Stored data
* * * * * * * * *
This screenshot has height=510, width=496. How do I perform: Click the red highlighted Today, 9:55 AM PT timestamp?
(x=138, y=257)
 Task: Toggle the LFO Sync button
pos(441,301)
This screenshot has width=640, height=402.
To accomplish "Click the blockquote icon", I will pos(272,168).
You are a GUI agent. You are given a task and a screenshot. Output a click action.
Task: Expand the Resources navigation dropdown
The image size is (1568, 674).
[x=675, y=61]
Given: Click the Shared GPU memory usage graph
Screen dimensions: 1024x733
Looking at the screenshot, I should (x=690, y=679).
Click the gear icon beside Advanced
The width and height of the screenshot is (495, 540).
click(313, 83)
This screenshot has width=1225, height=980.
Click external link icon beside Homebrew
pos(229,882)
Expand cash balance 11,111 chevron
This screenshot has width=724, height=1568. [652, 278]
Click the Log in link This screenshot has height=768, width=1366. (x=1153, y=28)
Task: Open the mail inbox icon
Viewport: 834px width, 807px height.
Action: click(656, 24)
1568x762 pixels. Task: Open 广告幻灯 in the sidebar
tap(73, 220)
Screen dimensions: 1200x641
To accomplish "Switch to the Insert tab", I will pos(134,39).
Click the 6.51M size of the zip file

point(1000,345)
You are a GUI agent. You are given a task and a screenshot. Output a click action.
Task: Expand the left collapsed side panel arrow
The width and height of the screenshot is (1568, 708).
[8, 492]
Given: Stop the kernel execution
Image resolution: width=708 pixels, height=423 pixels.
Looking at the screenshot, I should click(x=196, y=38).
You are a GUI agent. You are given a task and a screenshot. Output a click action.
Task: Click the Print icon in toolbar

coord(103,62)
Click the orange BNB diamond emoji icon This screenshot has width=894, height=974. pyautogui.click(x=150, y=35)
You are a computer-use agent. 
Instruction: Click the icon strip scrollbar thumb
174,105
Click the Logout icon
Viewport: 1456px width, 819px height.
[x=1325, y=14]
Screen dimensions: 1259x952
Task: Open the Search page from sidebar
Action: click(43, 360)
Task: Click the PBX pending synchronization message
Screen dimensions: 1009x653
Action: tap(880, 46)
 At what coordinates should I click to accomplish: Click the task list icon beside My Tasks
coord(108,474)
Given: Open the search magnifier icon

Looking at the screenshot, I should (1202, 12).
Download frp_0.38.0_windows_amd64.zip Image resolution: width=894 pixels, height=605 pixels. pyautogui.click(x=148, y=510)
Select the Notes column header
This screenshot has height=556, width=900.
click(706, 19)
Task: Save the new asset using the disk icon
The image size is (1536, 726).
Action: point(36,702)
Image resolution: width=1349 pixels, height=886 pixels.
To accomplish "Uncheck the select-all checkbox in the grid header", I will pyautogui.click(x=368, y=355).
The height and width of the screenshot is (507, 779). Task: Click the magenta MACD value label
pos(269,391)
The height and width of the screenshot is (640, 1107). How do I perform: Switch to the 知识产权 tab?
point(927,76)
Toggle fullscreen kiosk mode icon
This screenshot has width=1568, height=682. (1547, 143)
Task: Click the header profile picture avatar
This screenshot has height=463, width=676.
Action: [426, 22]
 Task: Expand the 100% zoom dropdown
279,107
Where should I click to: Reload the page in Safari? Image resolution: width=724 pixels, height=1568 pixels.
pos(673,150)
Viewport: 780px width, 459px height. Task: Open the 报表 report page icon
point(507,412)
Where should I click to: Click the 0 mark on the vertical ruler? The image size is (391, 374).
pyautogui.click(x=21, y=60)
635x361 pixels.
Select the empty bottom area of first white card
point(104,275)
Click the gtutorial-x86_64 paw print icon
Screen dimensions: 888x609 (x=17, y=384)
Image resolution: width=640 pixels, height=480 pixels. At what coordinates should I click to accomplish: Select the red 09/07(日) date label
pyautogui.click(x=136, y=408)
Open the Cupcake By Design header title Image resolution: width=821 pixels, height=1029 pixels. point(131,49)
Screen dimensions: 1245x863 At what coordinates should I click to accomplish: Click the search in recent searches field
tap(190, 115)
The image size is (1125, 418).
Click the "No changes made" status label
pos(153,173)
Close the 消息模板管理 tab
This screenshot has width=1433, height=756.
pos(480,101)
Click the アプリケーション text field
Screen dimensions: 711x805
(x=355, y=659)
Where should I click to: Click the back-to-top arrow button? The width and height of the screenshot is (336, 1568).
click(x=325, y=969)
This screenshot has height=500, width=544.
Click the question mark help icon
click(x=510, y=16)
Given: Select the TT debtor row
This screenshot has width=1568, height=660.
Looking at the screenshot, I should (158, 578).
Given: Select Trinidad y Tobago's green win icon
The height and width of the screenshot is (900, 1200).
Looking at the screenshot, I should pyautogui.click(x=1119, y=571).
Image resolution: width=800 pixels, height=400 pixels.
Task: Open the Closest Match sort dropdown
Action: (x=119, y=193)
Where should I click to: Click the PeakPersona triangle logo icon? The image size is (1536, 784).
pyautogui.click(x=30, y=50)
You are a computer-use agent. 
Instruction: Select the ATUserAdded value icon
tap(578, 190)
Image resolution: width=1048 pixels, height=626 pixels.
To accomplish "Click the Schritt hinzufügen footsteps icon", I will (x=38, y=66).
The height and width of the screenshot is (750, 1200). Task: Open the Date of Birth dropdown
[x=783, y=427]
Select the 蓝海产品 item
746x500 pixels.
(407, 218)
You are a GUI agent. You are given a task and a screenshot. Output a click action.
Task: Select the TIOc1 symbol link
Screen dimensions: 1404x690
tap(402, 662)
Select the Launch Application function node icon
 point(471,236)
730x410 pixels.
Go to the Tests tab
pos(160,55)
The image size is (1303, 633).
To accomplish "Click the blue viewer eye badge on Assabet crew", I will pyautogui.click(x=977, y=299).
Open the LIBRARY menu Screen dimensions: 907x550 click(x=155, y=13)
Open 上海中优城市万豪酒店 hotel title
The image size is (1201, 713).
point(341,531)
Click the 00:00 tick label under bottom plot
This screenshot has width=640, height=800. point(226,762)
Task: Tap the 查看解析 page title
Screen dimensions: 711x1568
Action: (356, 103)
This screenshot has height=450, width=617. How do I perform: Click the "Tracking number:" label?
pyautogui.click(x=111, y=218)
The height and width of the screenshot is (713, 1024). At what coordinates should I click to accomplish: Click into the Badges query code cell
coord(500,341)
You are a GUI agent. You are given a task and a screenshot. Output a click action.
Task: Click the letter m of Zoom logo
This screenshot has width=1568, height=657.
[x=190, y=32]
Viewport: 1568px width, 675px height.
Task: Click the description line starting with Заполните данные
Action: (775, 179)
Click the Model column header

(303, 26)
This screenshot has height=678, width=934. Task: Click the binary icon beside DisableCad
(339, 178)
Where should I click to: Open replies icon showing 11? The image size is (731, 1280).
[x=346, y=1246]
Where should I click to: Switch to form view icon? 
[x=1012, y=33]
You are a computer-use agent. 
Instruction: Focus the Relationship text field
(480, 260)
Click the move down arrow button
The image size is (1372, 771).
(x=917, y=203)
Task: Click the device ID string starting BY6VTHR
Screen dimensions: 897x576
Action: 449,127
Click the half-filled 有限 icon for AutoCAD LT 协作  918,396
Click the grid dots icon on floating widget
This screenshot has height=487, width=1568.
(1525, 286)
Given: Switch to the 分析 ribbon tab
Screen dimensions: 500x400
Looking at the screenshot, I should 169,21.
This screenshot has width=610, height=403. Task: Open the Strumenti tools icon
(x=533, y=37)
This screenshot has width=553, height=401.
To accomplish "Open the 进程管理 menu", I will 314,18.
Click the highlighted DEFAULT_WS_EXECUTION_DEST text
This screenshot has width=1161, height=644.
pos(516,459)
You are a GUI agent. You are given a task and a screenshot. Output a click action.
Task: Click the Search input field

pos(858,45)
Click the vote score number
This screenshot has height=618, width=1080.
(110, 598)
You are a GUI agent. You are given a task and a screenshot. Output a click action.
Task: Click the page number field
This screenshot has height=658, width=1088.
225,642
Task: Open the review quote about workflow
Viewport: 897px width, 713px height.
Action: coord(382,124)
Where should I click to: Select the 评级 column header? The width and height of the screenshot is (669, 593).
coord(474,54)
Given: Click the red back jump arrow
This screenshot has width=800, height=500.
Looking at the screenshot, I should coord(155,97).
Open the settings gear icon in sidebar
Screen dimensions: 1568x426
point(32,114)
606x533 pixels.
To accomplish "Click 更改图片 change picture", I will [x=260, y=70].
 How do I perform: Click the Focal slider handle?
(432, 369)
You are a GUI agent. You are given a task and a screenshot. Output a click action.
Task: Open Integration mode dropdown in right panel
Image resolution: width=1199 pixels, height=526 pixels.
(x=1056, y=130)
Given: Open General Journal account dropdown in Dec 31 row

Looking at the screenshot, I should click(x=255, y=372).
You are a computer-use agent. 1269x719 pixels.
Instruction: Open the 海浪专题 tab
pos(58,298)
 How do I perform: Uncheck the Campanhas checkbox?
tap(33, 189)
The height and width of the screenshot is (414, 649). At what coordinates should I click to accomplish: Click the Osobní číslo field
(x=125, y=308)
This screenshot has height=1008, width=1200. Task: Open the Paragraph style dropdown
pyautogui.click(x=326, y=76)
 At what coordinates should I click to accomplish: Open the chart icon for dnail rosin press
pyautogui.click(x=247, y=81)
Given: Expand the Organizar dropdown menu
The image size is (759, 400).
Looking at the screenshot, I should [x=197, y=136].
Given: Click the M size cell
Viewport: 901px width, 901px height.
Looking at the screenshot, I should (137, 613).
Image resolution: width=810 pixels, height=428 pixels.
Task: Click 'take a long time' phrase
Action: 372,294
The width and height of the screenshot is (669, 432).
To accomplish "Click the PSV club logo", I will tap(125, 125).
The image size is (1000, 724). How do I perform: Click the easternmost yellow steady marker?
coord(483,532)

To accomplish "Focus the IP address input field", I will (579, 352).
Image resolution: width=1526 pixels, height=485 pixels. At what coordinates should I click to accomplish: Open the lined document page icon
* * * * * * * * *
▶ [What you are asked to do]: Nothing should appear in the answer except the lines from the one with "Image resolution: width=1199" through the final line of the records, written exactly.

▶ [Answer]:
Image resolution: width=1199 pixels, height=526 pixels.
(x=1056, y=130)
Given: Open General Journal account dropdown in Dec 31 row

Looking at the screenshot, I should click(x=255, y=372).
You are a computer-use agent. 1269x719 pixels.
Instruction: Open the 海浪专题 tab
pos(58,298)
 How do I perform: Uncheck the Campanhas checkbox?
tap(33, 189)
The height and width of the screenshot is (414, 649). At what coordinates should I click to accomplish: Click the Osobní číslo field
(x=125, y=308)
This screenshot has height=1008, width=1200. Task: Open the Paragraph style dropdown
pyautogui.click(x=326, y=76)
 At what coordinates should I click to accomplish: Open the chart icon for dnail rosin press
pyautogui.click(x=247, y=81)
Given: Expand the Organizar dropdown menu
The image size is (759, 400).
Looking at the screenshot, I should [x=197, y=136].
Given: Click the M size cell
Viewport: 901px width, 901px height.
Looking at the screenshot, I should (137, 613).
Image resolution: width=810 pixels, height=428 pixels.
Task: Click 'take a long time' phrase
Action: 372,294
The width and height of the screenshot is (669, 432).
To accomplish "Click the PSV club logo", I will tap(125, 125).
The image size is (1000, 724). How do I perform: Click the easternmost yellow steady marker?
coord(483,532)

To accomplish "Focus the IP address input field", I will (579, 352).
Image resolution: width=1526 pixels, height=485 pixels. At what coordinates should I click to accomplish: Open the lined document page icon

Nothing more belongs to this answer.